"To absolute and full stability may be added, as third case, that of greater or less approach to full stability, which we may term briefly 'aproximate stability'... and of which we have an example in the chief bodies of our solar system.

"It may serve as a simplification of the consideration of stable relations of motion to remark... that, in an isolated system or one under constant outer conditions, exactly or very nearly the same relations of velocity and direction recur when exactly or very nearly the same relations in the position of the particles or masses return. As regards the velocity, this follows directly from the principle of the conservation of energy; as regards the direction, it is indisputably possible to assume the connection of its recurrence with that of the other relations, although I cannot remember that a direct general proof of this has been found.

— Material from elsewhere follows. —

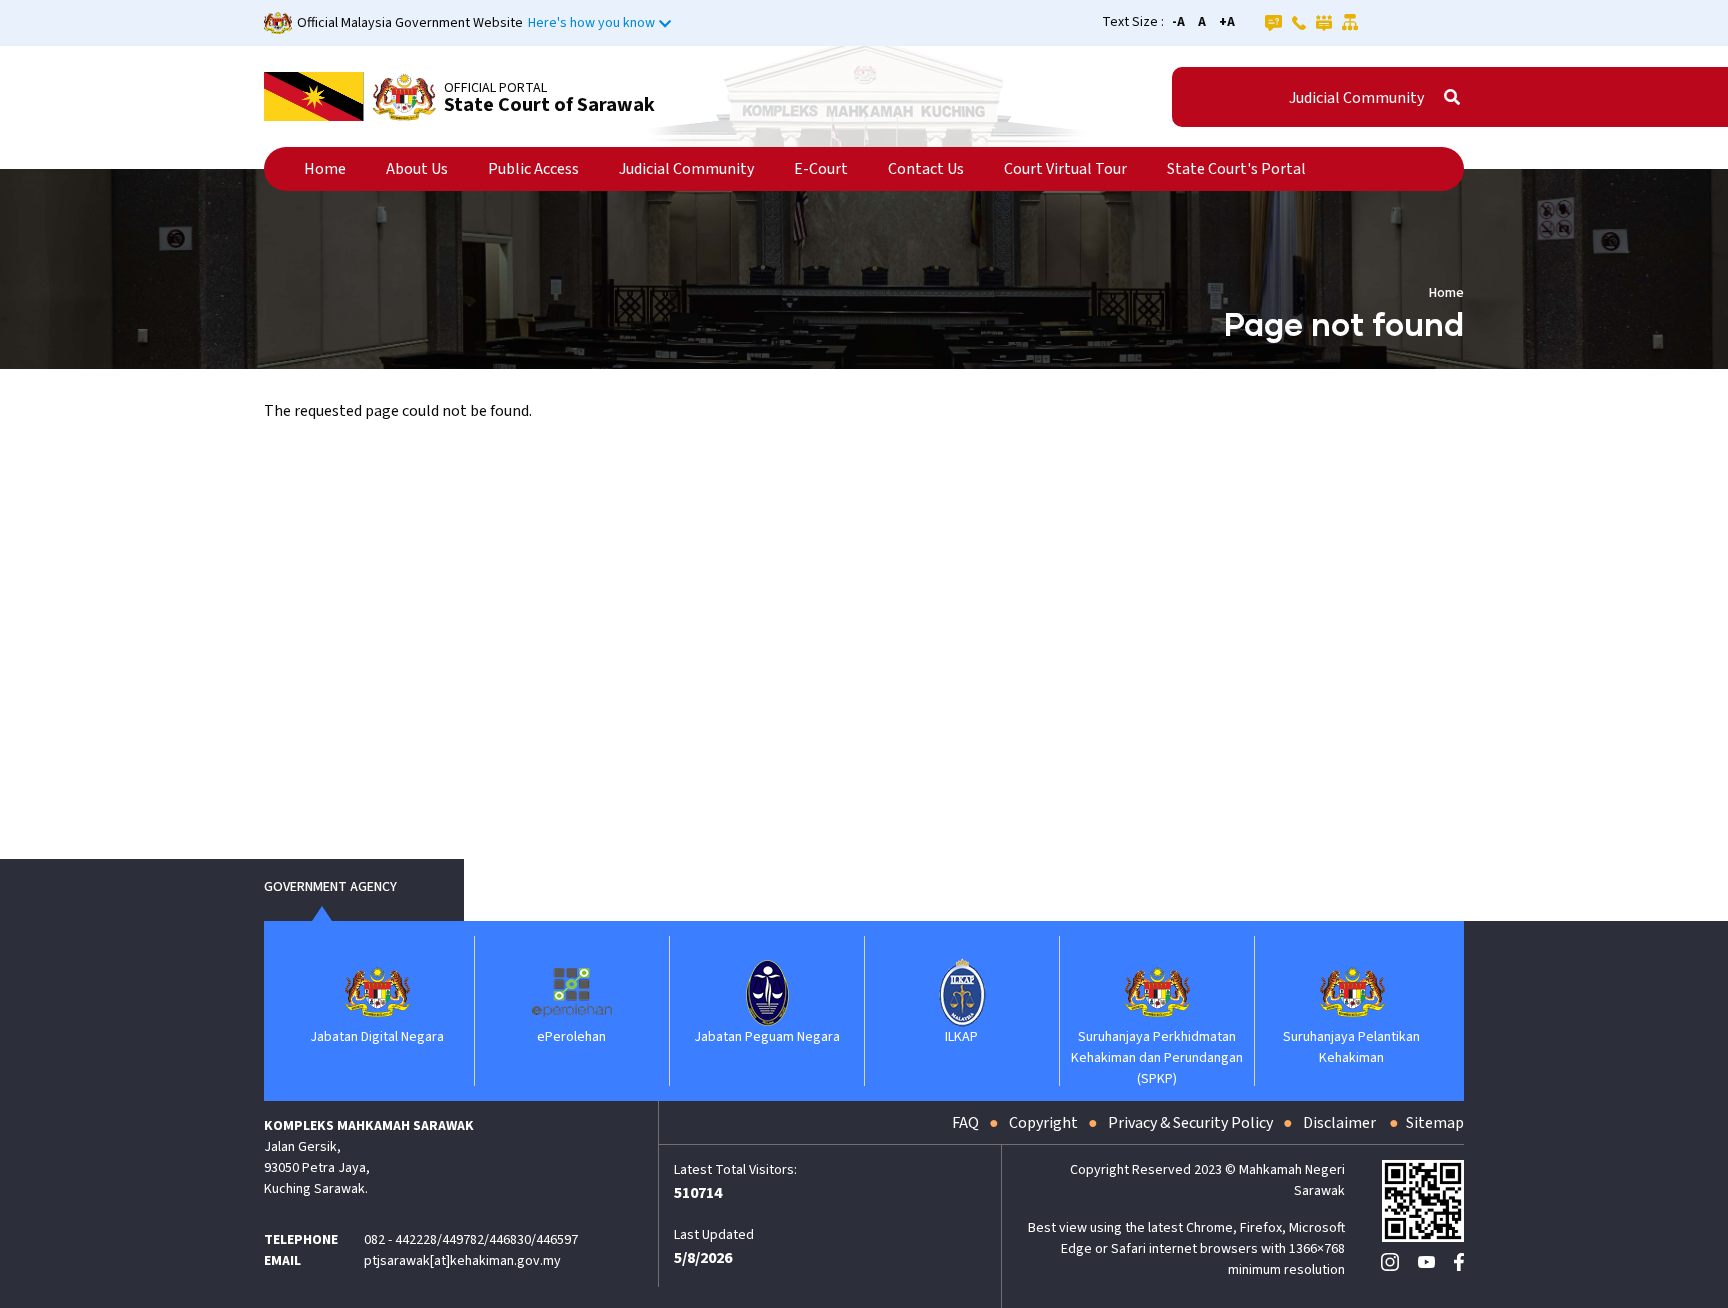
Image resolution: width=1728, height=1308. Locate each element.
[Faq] (1273, 22)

"With these introductory specifications in mind, let us assume any number of material particles to be restricted, by forces of some sort, to motion within limited space, and the system either withdrawn from outer influences or under such as are constant; let us, moreover, suppose the system undisturbed by the interference of psychic freedom, or the latter impossible. In such case, certain initial positions, velocities, and directions of the parts of the system being assumed, all following states will be determined by these. And now, if there are among these conditions, either present at the beginning, or attained in the course of the motion, any such as have for their result a return of the same states after a given time, then the motion, and so also the positions of the parts conceived as at first undergoing alteration in form and velocity, will, unless they contain the immediate condition of periodic recurrence, continue altering until those of all the possible states are reached which contain the condition of recurrence; until this point is attained, the system will, so to speak, know no rest. Has the recurrence once taken place within a given time, then it must always take place anew within the same time, because the same conditions are there to determine it. And since these conditions are determinative of the whole course of motion from one recurrence to the next, the same course must be repeated; that is, in every like phase of the period a like state of motion will exist. But this gives us full stability of the system, a change, a deviation from the attained stability being possible only through changes in outer influences, the assumed constancy of which rendered the attainment of stability possible.

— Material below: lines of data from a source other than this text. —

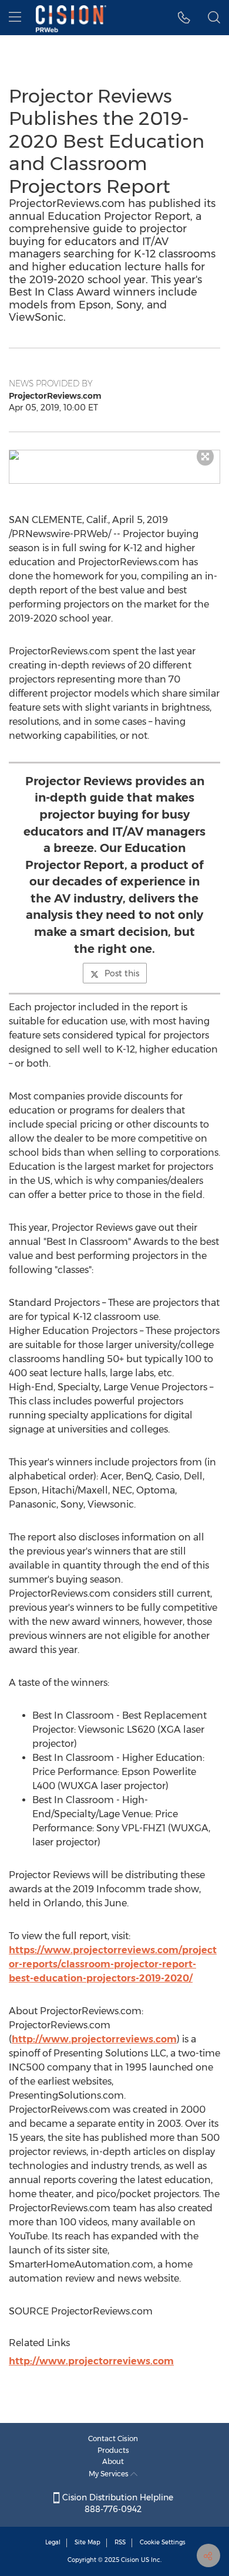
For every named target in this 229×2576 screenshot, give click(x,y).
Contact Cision (113, 2438)
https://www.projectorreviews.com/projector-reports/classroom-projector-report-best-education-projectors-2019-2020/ (113, 1964)
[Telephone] (184, 17)
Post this (122, 973)
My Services (109, 2473)
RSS (120, 2542)
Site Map (87, 2542)
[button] (114, 455)
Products (113, 2450)
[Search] (214, 17)
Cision (130, 2560)
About (113, 2461)
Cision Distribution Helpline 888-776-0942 (116, 2503)
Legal (52, 2542)
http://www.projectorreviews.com (94, 2039)
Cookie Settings (163, 2542)
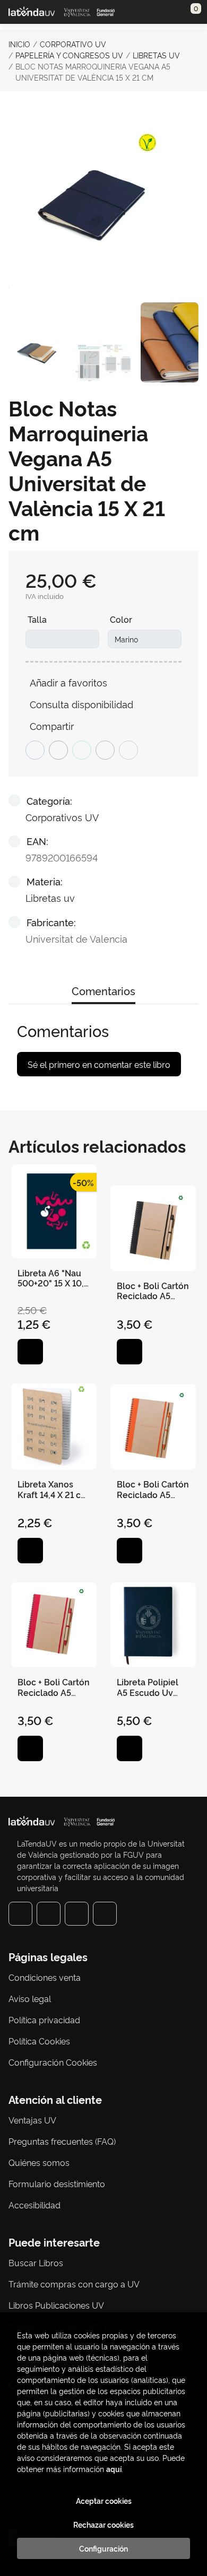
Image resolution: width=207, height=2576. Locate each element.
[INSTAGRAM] (49, 1914)
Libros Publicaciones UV (56, 2305)
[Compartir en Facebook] (35, 750)
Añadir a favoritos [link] (68, 682)
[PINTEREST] (77, 1914)
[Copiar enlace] (128, 750)
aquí (114, 2469)
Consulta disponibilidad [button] (81, 703)
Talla (37, 619)
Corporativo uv (73, 44)
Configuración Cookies (52, 2062)
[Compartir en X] (58, 750)
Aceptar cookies (104, 2500)
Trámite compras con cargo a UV (74, 2284)
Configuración (103, 2548)
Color (121, 619)
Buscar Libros (35, 2262)
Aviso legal (29, 1998)
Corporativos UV (62, 816)
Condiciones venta (44, 1977)
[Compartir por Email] (105, 750)
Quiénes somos (39, 2162)
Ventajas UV (32, 2120)
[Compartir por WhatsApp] (81, 750)
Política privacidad (44, 2019)
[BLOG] (105, 1914)
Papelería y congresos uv (69, 55)
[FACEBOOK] (20, 1914)
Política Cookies (39, 2041)
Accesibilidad (34, 2205)
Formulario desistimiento (56, 2183)
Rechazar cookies (103, 2524)
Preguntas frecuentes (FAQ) (62, 2141)
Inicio (19, 44)
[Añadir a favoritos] (30, 1351)
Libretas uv (156, 55)
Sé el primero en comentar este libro (99, 1064)
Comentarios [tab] (103, 990)
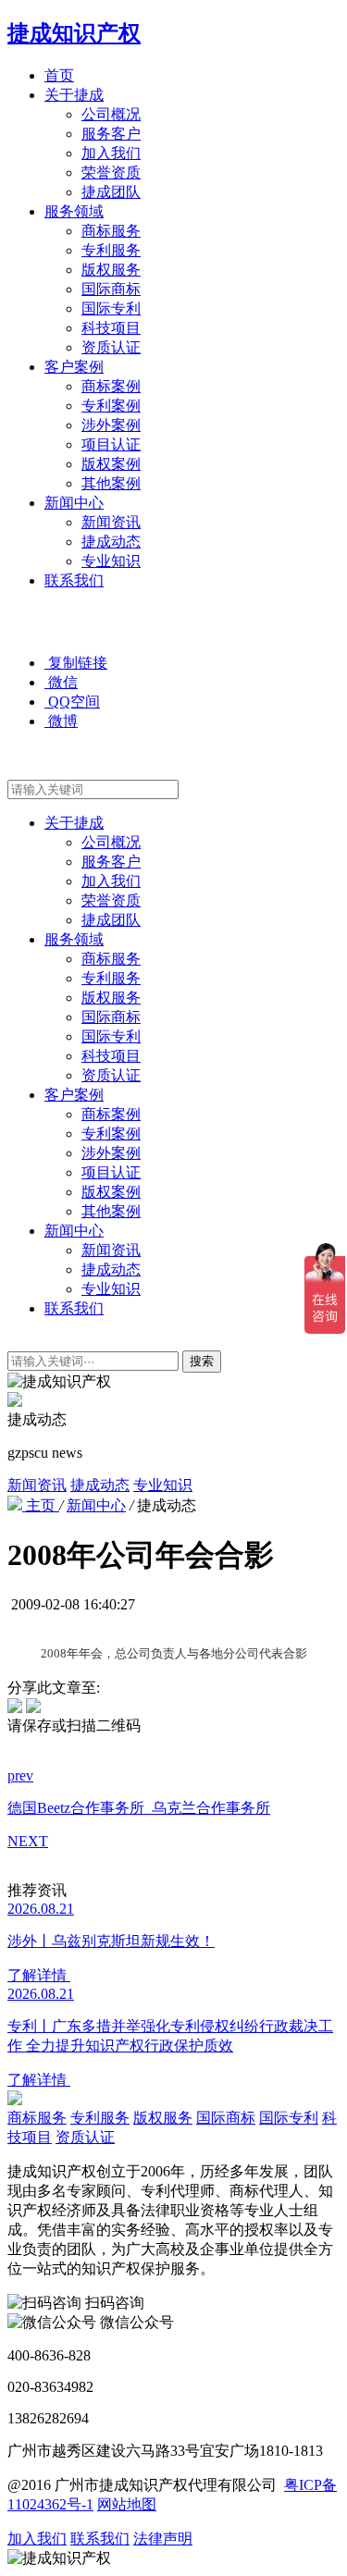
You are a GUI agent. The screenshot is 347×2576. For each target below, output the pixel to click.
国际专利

"This principle appears at first purely a priori; but the assumption should not be overlooked that there are among the conditions determining the motion such as lead to their own recurrence, and this is to be taken for granted, since it is necessary to assume that a system must continue to change until, but only until, the conditions of full stability are attained, in case it is attainable; and that this full stability, when once reached, cannot be again destroyed by the action of the system itself. The question presents itself as to how far calculation and experience permit us to lay down a more general principle.

"In a system in which only two particles or masses, withdrawn from outer influences, are determined to motion by mutual attraction and the influence of a primary impulse in another direction, calculation shows us that, motion to infinity being excluded, the attainment, and indeed the immediate attainment, of full stability is a necessity; and for swinging pendula and vibrating strings it may be calculated, from the nature of the moving forces, that they would remain in a condition of fully stable motion if outer resistance were removed; for, such obstacles present, they pass through an approximately stable condition to one of absolute stability. The power of purely mathematical calculation does not go beyond such comparatively simple cases....

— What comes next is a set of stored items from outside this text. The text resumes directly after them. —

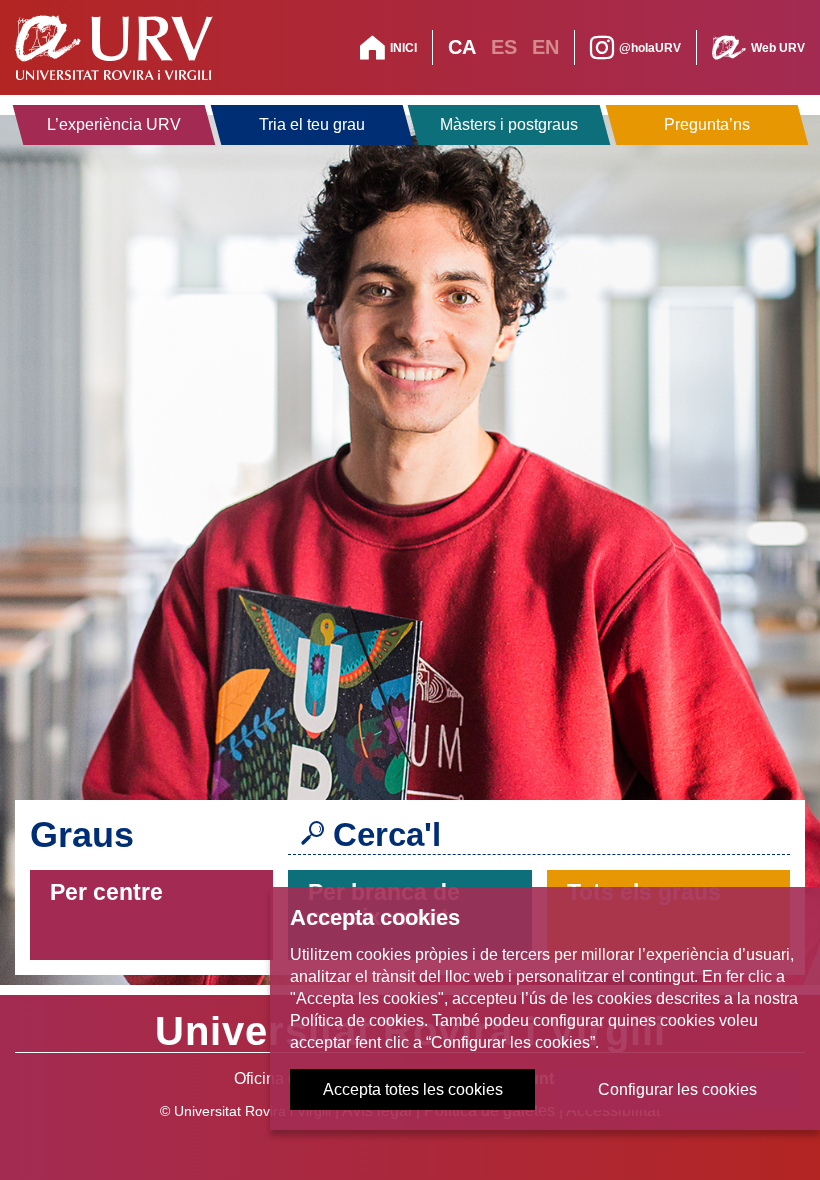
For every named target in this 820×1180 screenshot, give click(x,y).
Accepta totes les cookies (413, 1089)
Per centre (106, 892)
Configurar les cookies (677, 1089)
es (504, 47)
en (545, 47)
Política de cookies (357, 1020)
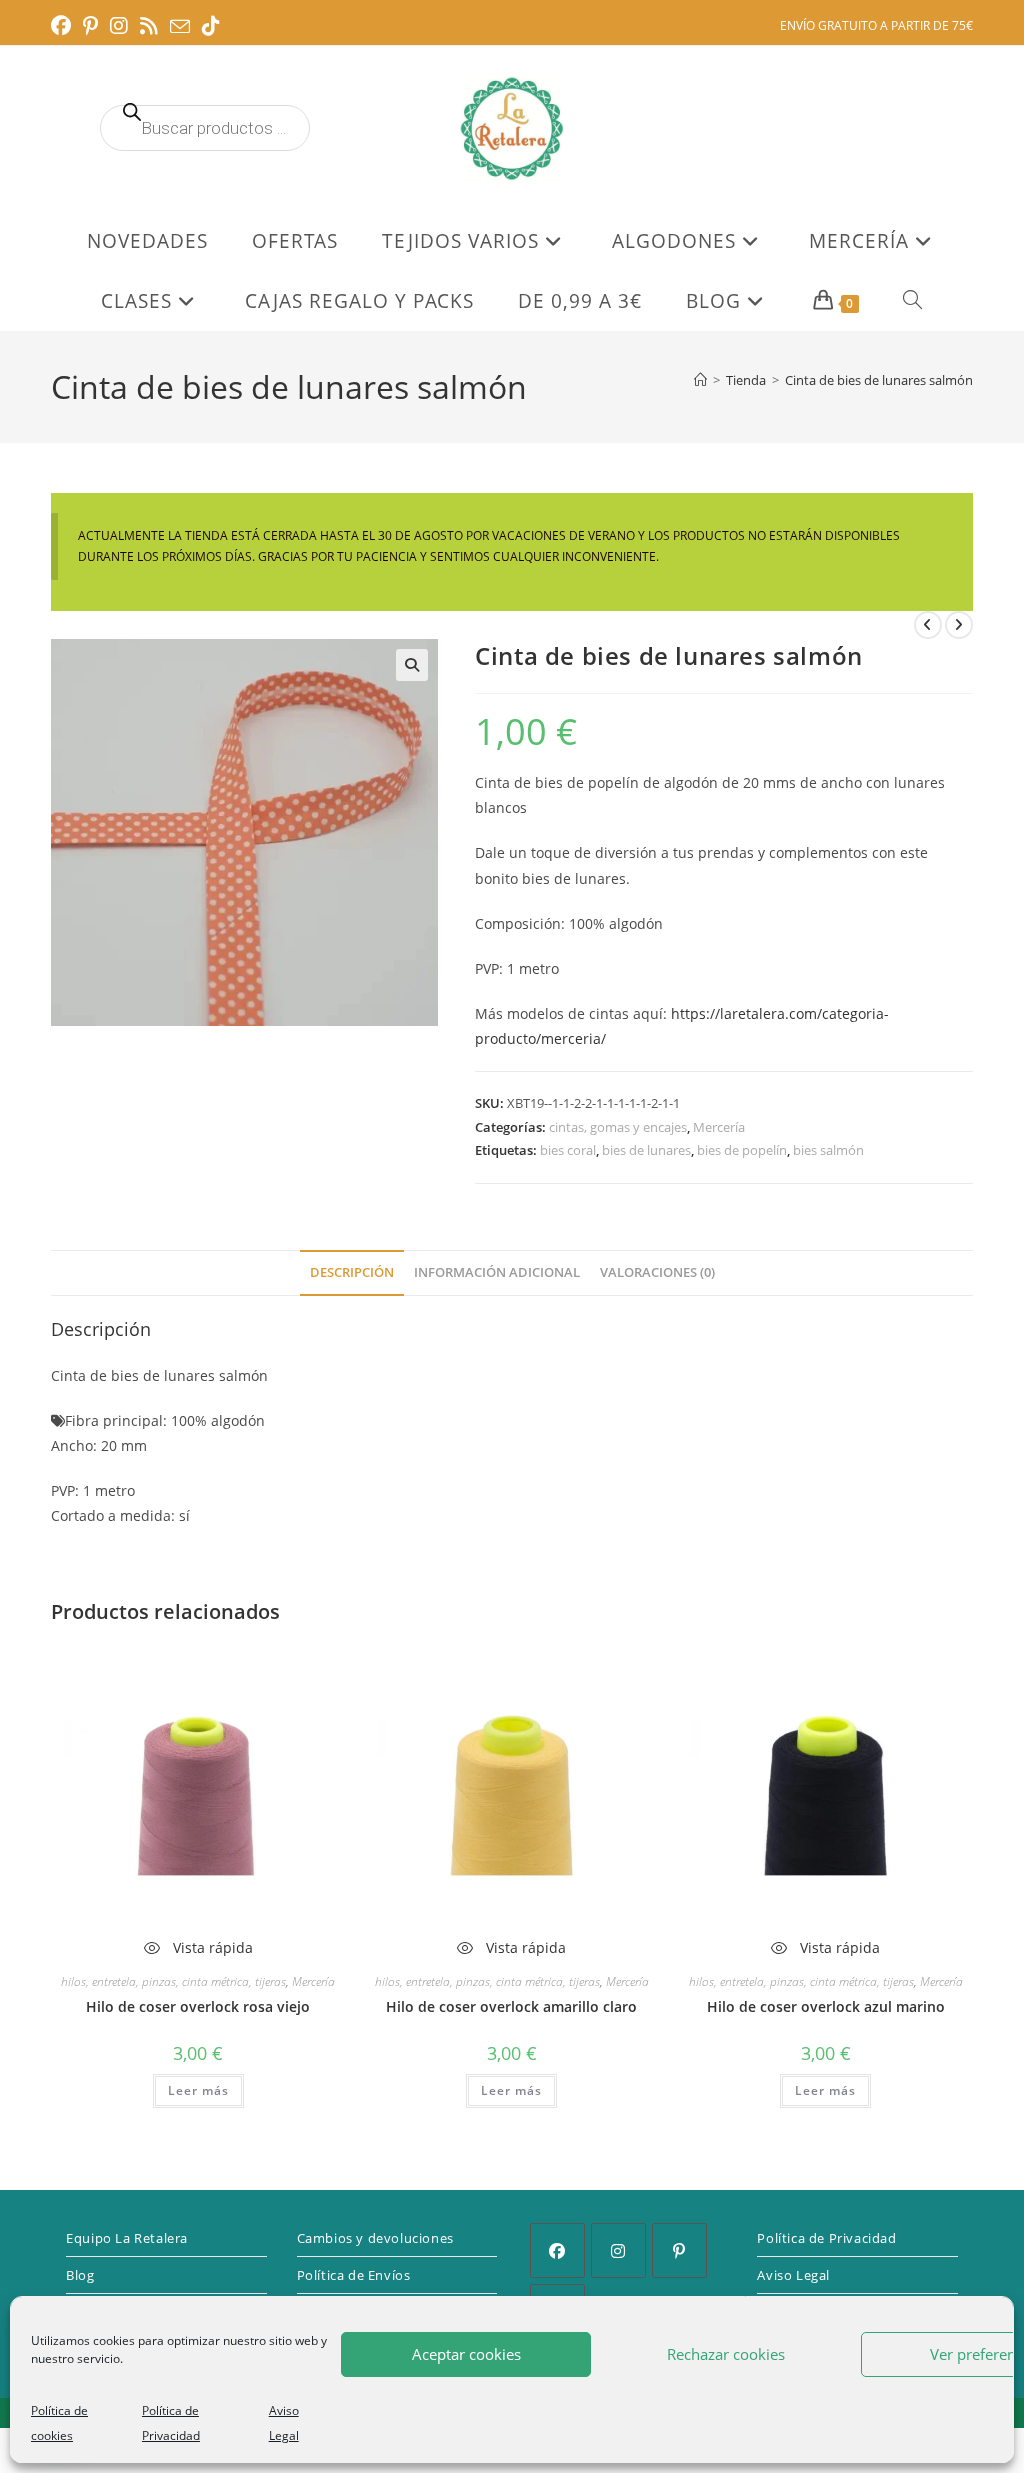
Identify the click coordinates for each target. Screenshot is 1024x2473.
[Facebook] (557, 2250)
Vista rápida (211, 1947)
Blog (80, 2275)
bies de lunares (646, 1150)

"But if we call experience to our aid, it may be asserted, in accordance with very general facts, that, in a system left to itself or under constant outer conditions, and starting from any conceivable state, if not full stability at least a greater or less approximation to it is reached as final condition, from which no retrogression takes place through the inner workings of the system itself. The tendency to approximately stable conditions appears, or the actual state is attained, according to the measure in which variable outer influences are withdrawn. So that so little is lacking to our hypothesis, that, although it has at this point to make up for the impossibility of perfect demonstration, we are nevertheless justified in laying down the following law or principle:—

"In every system of material parts left to itself or under constant outer influences, so, then, in the material system of the universe, in so far as we regard it as isolated, there takes place, motion to infinity being excluded, a continuous progress from more unstable to more stable conditions, up to the attainment of a final condition of full or approximate stability."

From the union of the principle thus stated and that of the conservation of energy "it follows that no unlimited progress of the universe to absolute stability, which consists in perfect rest of the parts, can take place.... The energy manifested in the universe cannot be altered, in general, in its amount, but only in the form in which it manifests itself." "It cannot be asserted that the attainment of full stability in the universe would be the attainment of an eternal rest, but only of the most perfectly adjusted motions, and therefore such motions as would give rise to no variations.... But a condition which brings with it eternal repetition cannot be reached in finite time."

"To elucidation of this principle of the Tendency to Stability," says Dr. Petzoldt analyzing Fechner's work, "we have only to call to remembrance a number of natural phenomena, such as the ebb and flow of the tide, the circulation of moisture, periodic changes of temperature, and so forth, which exhibit great periods of approximate stability and in which we notice in general no retrogression.

"Not less does the constitution of organisms which are, 'so to speak, constituted dependent upon periodicity of their functions, and so upon stable relations of their life,' serve to confirm the theory. Only the concept of stability must be extended in their case, since not always the same, but only substitutive parts of the organic systems tend towards stability.